The first Cell



Q:- Who discovered the first cell?

-> Robert Hooke...

Robert Hooke discovered the cell in England in 1665.He took microscopy as a hobby and used to view various specimen under his microscope. Once he was looking at a cork through a microscope and found small boxes he called cells.Since corks are made from the oak trees, they were made up of cells. He named it a cell because it reminded him of a monks cell in a monastery.That ís how the cell was discovered.
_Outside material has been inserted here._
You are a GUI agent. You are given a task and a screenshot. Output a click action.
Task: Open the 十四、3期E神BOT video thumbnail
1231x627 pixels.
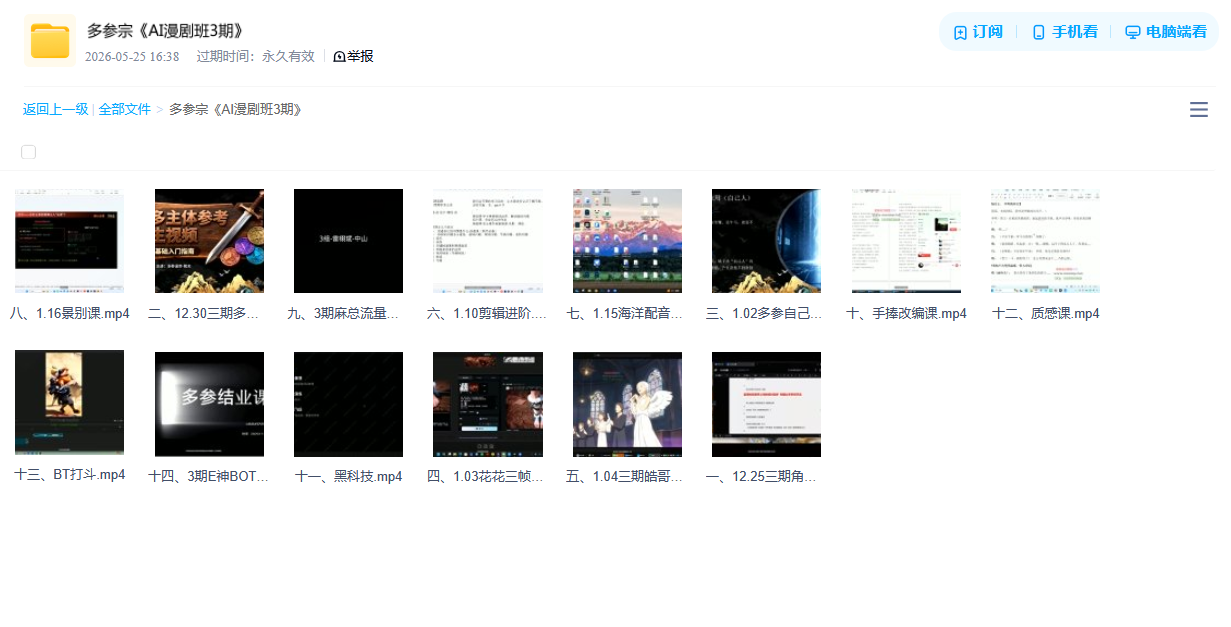[x=209, y=403]
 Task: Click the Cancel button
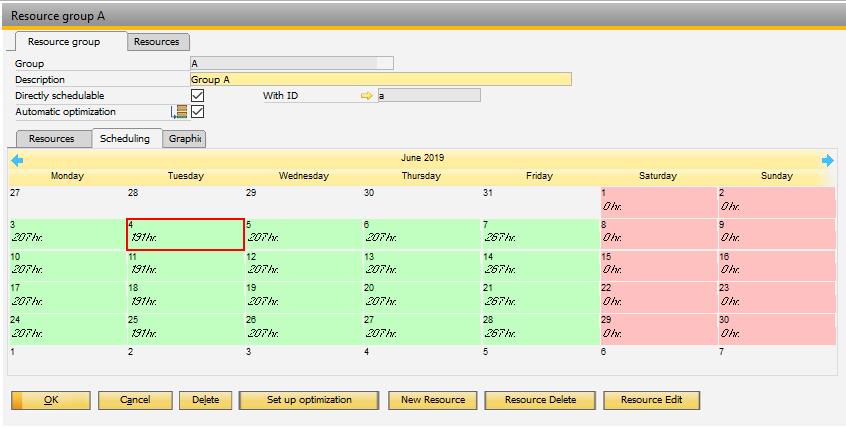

Robert Hooke was born in 1635 in Freshwater on the Isle of Wight to John Hooke and Cecily Gyles. As a youth, Robert Hooke was fascinated by observation, mechanical works, and drawing, interests. In 1665 Hooke published Micrographia, a book describing his microscopic and telescopic observations, and some original work in biology.Apart from his work in biology Hooke is principally known for his law in elasticity ie; Hooke's law.

He also assisted Robert Boyle and built the vacuum pumps used in Boyle's gas law experiments.
Hooke was an important architect of his time, and a chief surveyor to the City of London after the Great Fire. He built some of the earliest Gregorian telescopes, observed the rotations of Mars and Jupiter, and, based on his observations of fossils, was an early proponent of biological evolution.

He investigated the phenomenon of refraction, deducing the wave theory of light, and was the first to suggest that matter expands when heated and that air is made of small particles separated by relatively large distances. He also deduced from experiments that gravity follows an inverse square law, and that such a relation governs the motions of the planets, an idea which was subsequently developed by Newton. Much of Hooke's work was conducted in his capacity as curator of experiments of the Royal Society, a post he held from 1662.